Development and validation of MAT LAMP assays

For all A fumigatus isolates tested, identical MAT genotype results were obtained using the previously described multiplex PCR assay2 (see Figure 1 for representative results) and the new MAT‐specific LAMP assays developed in the present study (Figure 2, Table 2). The new MAT1‐1 and MAT1‐2‐specific LAMP assays gave positive results within 10‐20 minutes (ie, clear amplification curves) only for isolates of corresponding MAT1‐1 or MAT1‐2 type, respectively (Figure 2A). Positive results obtained with each MAT‐specific LAMP assays gave single dissociation curves of c. 89.5°C (±0.3), indicating specific amplification of the targeted MAT gene regions (Figure 2B). No‐template (water) controls tested negative, that is, no amplification curves or dissociation plot peaks were observed (data not shown).

Figure 1

Representative results from screening of Aspergillus fumigatus isolates with the multiplex PCR mating‐type assay.2 MAT1‐1 and MAT1‐2 type isolates are distinguished by amplicons of 834 bp and 438 bp, respectively. “L” indicates Easyladder 1 (Bioline); NTC indicates no‐template control

Figure 2

Representative results from screening of Aspergillus fumigatus isolates of MAT1‐1 (18‐C6‐9) or MAT1‐2 (G2‐2) type screened against the new MAT‐specific LAMP assays. Shown are (A) amplification plots and (B) dissociation plots. See base of figure for explanatory legend. No‐template (water) controls also gave negative results (data not shown)

DISCUSSION

This study reports the first use of LAMP technology to establish the mating‐type identity for a fungus, rapidly (within 20 minutes), as demonstrated here for isolates of A fumigatus. The MAT1‐1 and MAT1‐2‐specific LAMP assays appeared robust, being successfully applied to isolates of known opposite MAT type from a diverse range of clinical and environmental sources (air, food, plant and soil) and geographic locations (Africa, Asia, Europe and North and South America). These assays will be of use in research into the applied biology of this important human opportunistic pathogen. For example, they will allow the rapid set‐up of sexual crosses with isolates of known opposite MAT type, subsequent analysis of the MAT type inheritance of the progeny, and through progeny analysis the determination of the genetic basis of traits such as antifungal resistance and virulence.

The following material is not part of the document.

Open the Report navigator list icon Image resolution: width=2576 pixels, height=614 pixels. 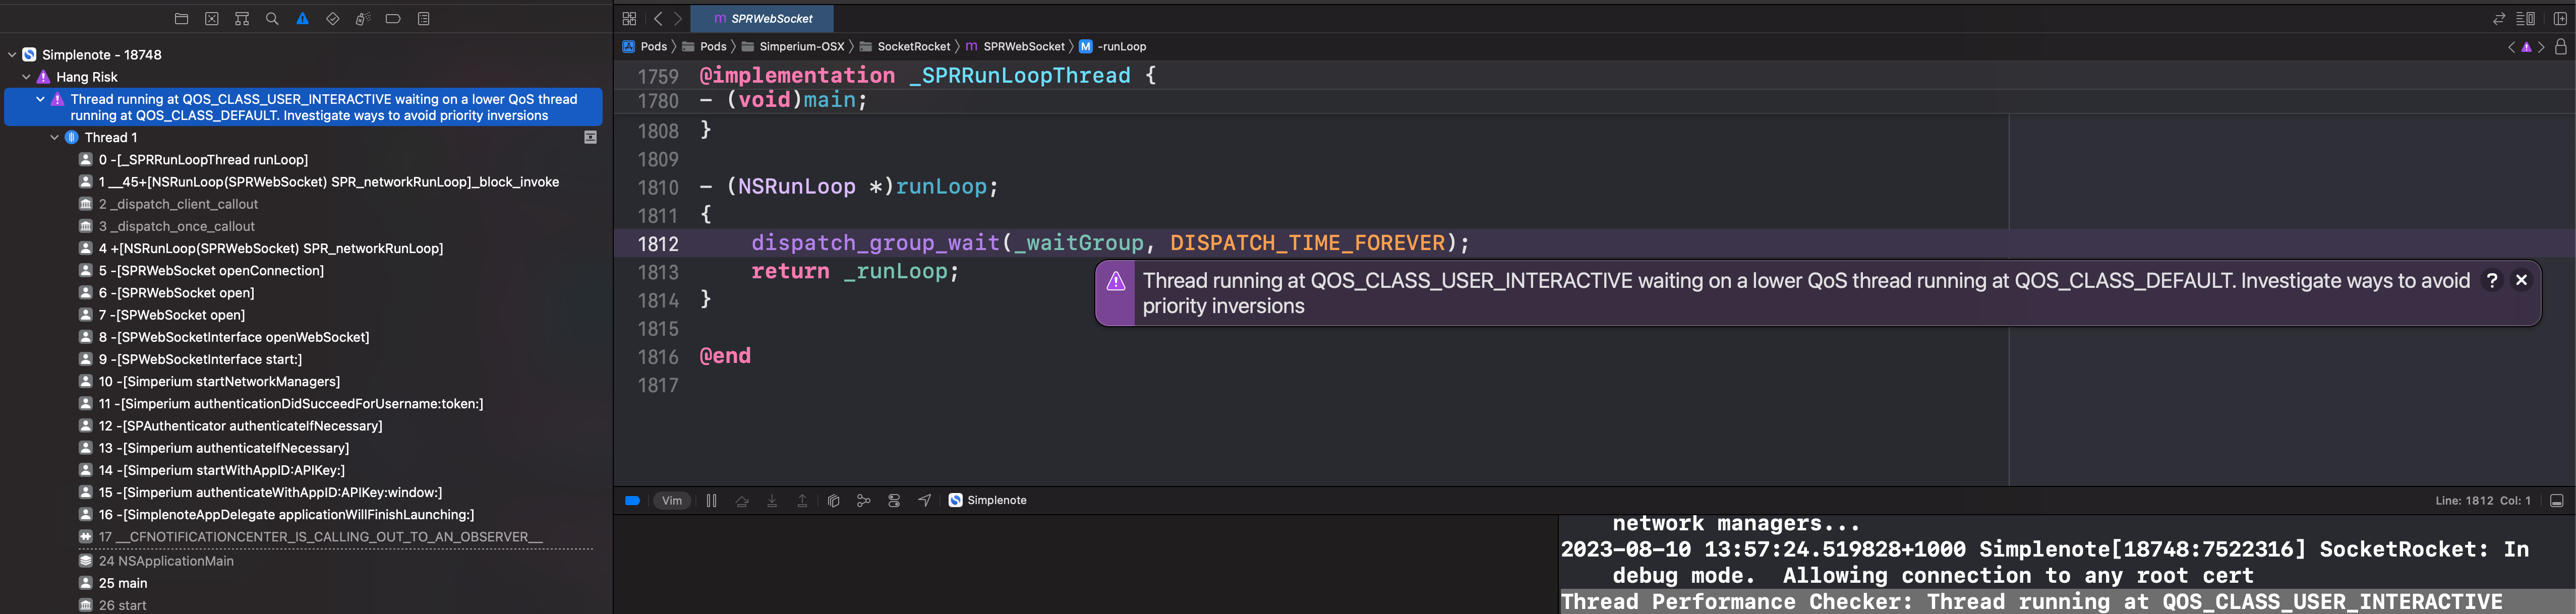coord(422,18)
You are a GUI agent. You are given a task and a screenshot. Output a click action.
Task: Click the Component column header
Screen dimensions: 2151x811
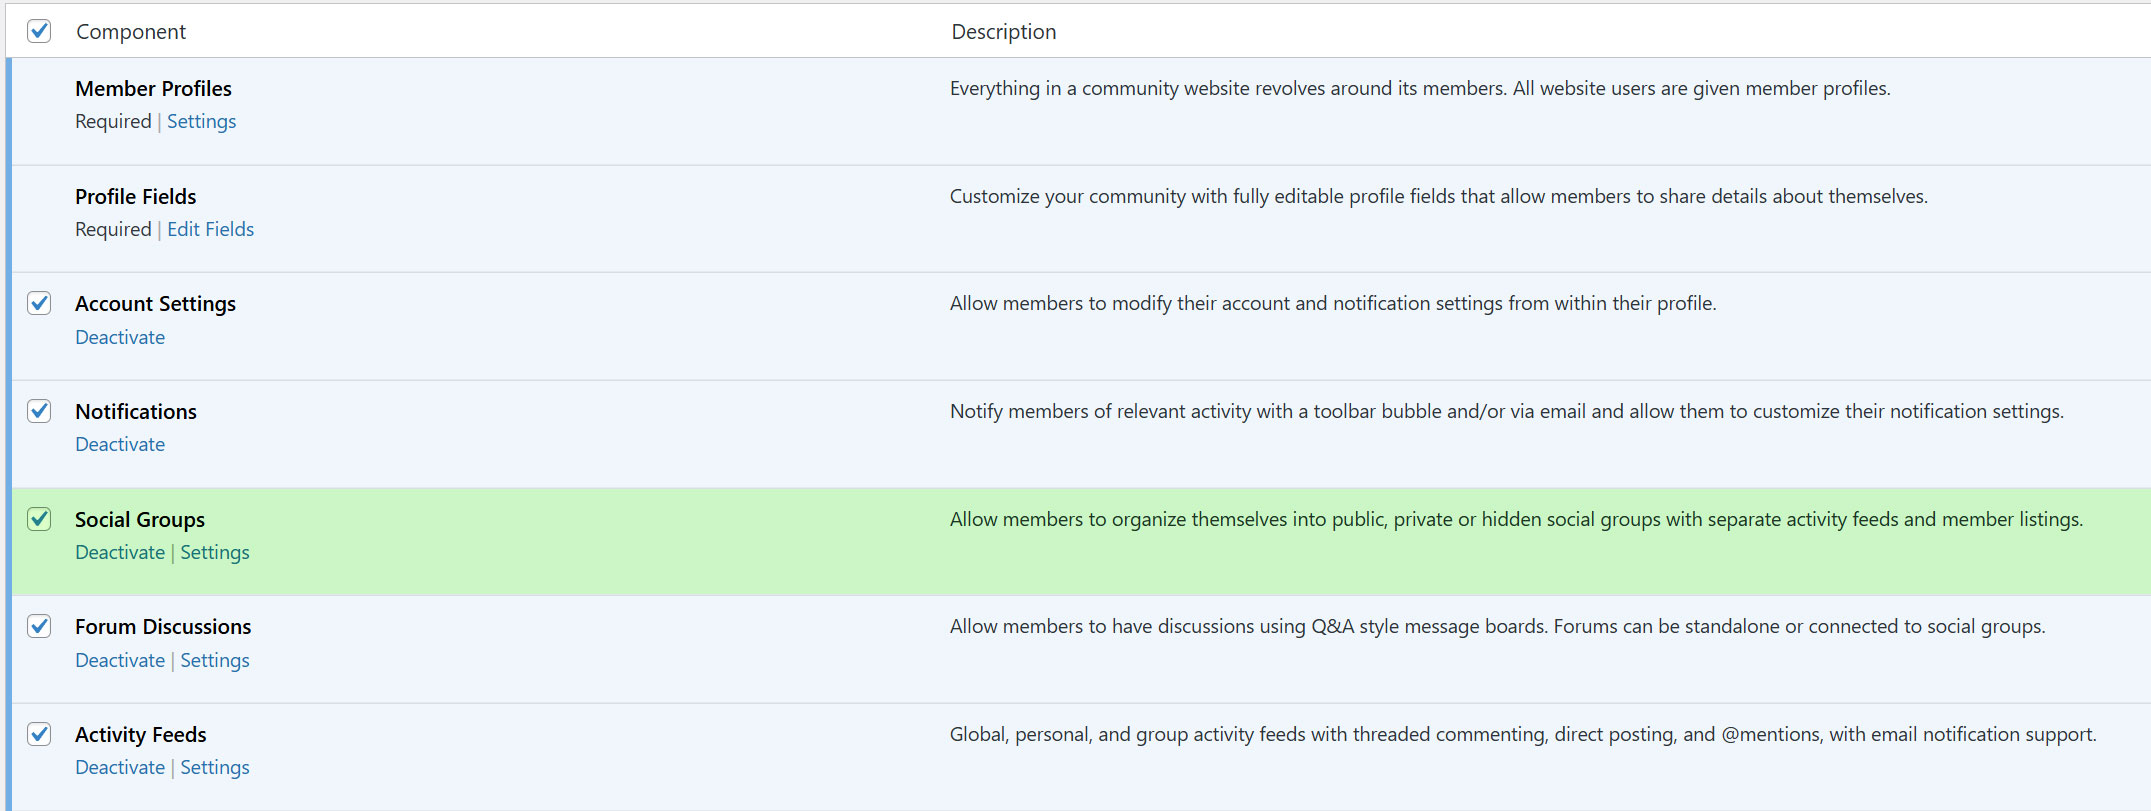[131, 31]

It should now be possible to develop similar LAMP assays targeting MAT gene sequences to allow rapid mating‐type determination in other heterothallic fungi of medical [eg, Aspergillus lentulus—another causal agent of human aspergillosis10], agricultural [eg, Zymoseptoria tritici—cause of wheat Septoria leaf blotch11], environmental [eg, Hymenoscyphus fraxineus—cause of ash dieback12] and industrial [eg, Penicillium chrysogenum—used in penicillin production13] importance. Such assays could also provide a better understanding into the reproductive strategies of various fungal pathogens, providing insight into their evolutionary potential and possible risk of breakdown of disease management strategies.14 Furthermore, they could also be used to indirectly assess possible cryptic sexuality in fungi for which no sexual stage is yet known, given that frequency dependent selection operating on MAT genes generally, although not always, results in a 1:1 distribution of mating types.5, 14

CONFLICT OF INTEREST

No conflict of interest is declared.

AUTHOR CONTRIBUTIONS

KMK, NJH, PSD, JSW and BAF conceived the ideas; KMK and SA collected the data; KMK analysed the data; KMK led the writing; all authors critically reviewed the manuscript prior to submission.